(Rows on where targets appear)
++++++++++
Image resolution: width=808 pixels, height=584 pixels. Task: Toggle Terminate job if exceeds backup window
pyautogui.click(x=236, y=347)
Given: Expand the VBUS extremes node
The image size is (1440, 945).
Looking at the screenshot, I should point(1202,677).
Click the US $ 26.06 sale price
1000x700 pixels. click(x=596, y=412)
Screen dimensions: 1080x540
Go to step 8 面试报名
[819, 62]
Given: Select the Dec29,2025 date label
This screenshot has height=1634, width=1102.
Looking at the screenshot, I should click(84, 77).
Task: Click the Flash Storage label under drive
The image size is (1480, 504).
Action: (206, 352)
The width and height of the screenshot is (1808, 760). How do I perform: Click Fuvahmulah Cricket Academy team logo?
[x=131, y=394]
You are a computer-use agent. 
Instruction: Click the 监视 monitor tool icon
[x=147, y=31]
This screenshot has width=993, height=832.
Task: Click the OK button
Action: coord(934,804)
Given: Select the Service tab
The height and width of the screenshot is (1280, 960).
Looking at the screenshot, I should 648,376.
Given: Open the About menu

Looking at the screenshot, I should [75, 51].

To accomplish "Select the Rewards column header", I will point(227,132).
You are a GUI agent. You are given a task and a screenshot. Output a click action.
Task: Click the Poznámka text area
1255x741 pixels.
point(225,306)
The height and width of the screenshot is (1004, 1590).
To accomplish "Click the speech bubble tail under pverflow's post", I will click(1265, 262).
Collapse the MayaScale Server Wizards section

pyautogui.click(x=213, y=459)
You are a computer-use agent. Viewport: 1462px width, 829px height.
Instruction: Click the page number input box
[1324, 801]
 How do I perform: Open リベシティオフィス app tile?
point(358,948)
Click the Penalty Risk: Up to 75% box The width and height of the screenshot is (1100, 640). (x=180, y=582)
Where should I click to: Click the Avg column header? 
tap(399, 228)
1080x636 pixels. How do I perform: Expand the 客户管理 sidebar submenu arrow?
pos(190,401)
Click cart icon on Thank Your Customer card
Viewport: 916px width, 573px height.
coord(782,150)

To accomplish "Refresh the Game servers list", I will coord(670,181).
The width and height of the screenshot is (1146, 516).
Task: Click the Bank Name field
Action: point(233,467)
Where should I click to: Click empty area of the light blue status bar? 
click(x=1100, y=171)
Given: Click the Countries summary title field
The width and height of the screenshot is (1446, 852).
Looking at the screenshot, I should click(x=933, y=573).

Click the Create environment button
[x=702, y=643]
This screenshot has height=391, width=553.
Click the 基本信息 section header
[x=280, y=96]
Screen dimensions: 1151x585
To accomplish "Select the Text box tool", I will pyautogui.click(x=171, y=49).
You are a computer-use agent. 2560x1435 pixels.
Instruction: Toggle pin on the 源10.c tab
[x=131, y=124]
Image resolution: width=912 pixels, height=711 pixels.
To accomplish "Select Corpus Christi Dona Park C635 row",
++++++++++
Please render every row above as a Markdown table with two columns, No and Text, giving each nonblank line its own number in order and leaving out blank lines.

▸ Complete answer
| No | Text |
|---|---|
| 1 | Image resolution: width=808 pixels, height=584 pixels. Task: Toggle Terminate job if exceeds backup window |
| 2 | pyautogui.click(x=236, y=347) |
| 3 | Given: Expand the VBUS extremes node |
| 4 | The image size is (1440, 945). |
| 5 | Looking at the screenshot, I should point(1202,677). |
| 6 | Click the US $ 26.06 sale price |
| 7 | 1000x700 pixels. click(x=596, y=412) |
| 8 | Screen dimensions: 1080x540 |
| 9 | Go to step 8 面试报名 |
| 10 | [819, 62] |
| 11 | Given: Select the Dec29,2025 date label |
| 12 | This screenshot has height=1634, width=1102. |
| 13 | Looking at the screenshot, I should click(84, 77). |
| 14 | Task: Click the Flash Storage label under drive |
| 15 | The image size is (1480, 504). |
| 16 | Action: (206, 352) |
| 17 | The width and height of the screenshot is (1808, 760). How do I perform: Click Fuvahmulah Cricket Academy team logo? |
| 18 | [x=131, y=394] |
| 19 | You are a computer-use agent.  |
| 20 | Instruction: Click the 监视 monitor tool icon |
| 21 | [x=147, y=31] |
| 22 | This screenshot has width=993, height=832. |
| 23 | Task: Click the OK button |
| 24 | Action: coord(934,804) |
| 25 | Given: Select the Service tab |
| 26 | The height and width of the screenshot is (1280, 960). |
| 27 | Looking at the screenshot, I should 648,376. |
| 28 | Given: Open the About menu |
| 29 | Looking at the screenshot, I should [75, 51]. |
| 30 | To accomplish "Select the Rewards column header", I will point(227,132). |
| 31 | You are a GUI agent. You are given a task and a screenshot. Output a click action. |
| 32 | Task: Click the Poznámka text area |
| 33 | 1255x741 pixels. |
| 34 | point(225,306) |
| 35 | The height and width of the screenshot is (1004, 1590). |
| 36 | To accomplish "Click the speech bubble tail under pverflow's post", I will click(1265, 262). |
| 37 | Collapse the MayaScale Server Wizards section |
| 38 | pyautogui.click(x=213, y=459) |
| 39 | You are a computer-use agent. Viewport: 1462px width, 829px height. |
| 40 | Instruction: Click the page number input box |
| 41 | [1324, 801] |
| 42 |  How do I perform: Open リベシティオフィス app tile? |
| 43 | point(358,948) |
| 44 | Click the Penalty Risk: Up to 75% box The width and height of the screenshot is (1100, 640). (x=180, y=582) |
| 45 | Where should I click to: Click the Avg column header?  |
| 46 | tap(399, 228) |
| 47 | 1080x636 pixels. How do I perform: Expand the 客户管理 sidebar submenu arrow? |
| 48 | pos(190,401) |
| 49 | Click cart icon on Thank Your Customer card |
| 50 | Viewport: 916px width, 573px height. |
| 51 | coord(782,150) |
| 52 | To accomplish "Refresh the Game servers list", I will coord(670,181). |
| 53 | The width and height of the screenshot is (1146, 516). |
| 54 | Task: Click the Bank Name field |
| 55 | Action: point(233,467) |
| 56 | Where should I click to: Click empty area of the light blue status bar?  |
| 57 | click(x=1100, y=171) |
| 58 | Given: Click the Countries summary title field |
| 59 | The width and height of the screenshot is (1446, 852). |
| 60 | Looking at the screenshot, I should click(x=933, y=573). |
| 61 | Click the Create environment button |
| 62 | [x=702, y=643] |
| 63 | This screenshot has height=391, width=553. |
| 64 | Click the 基本信息 section header |
| 65 | [x=280, y=96] |
| 66 | Screen dimensions: 1151x585 |
| 67 | To accomplish "Select the Text box tool", I will pyautogui.click(x=171, y=49). |
| 68 | You are a computer-use agent. 2560x1435 pixels. |
| 69 | Instruction: Toggle pin on the 源10.c tab |
| 70 | [x=131, y=124] |
| 71 | Image resolution: width=912 pixels, height=711 pixels. |
| 72 | To accomplish "Select Corpus Christi Dona Park C635 row", |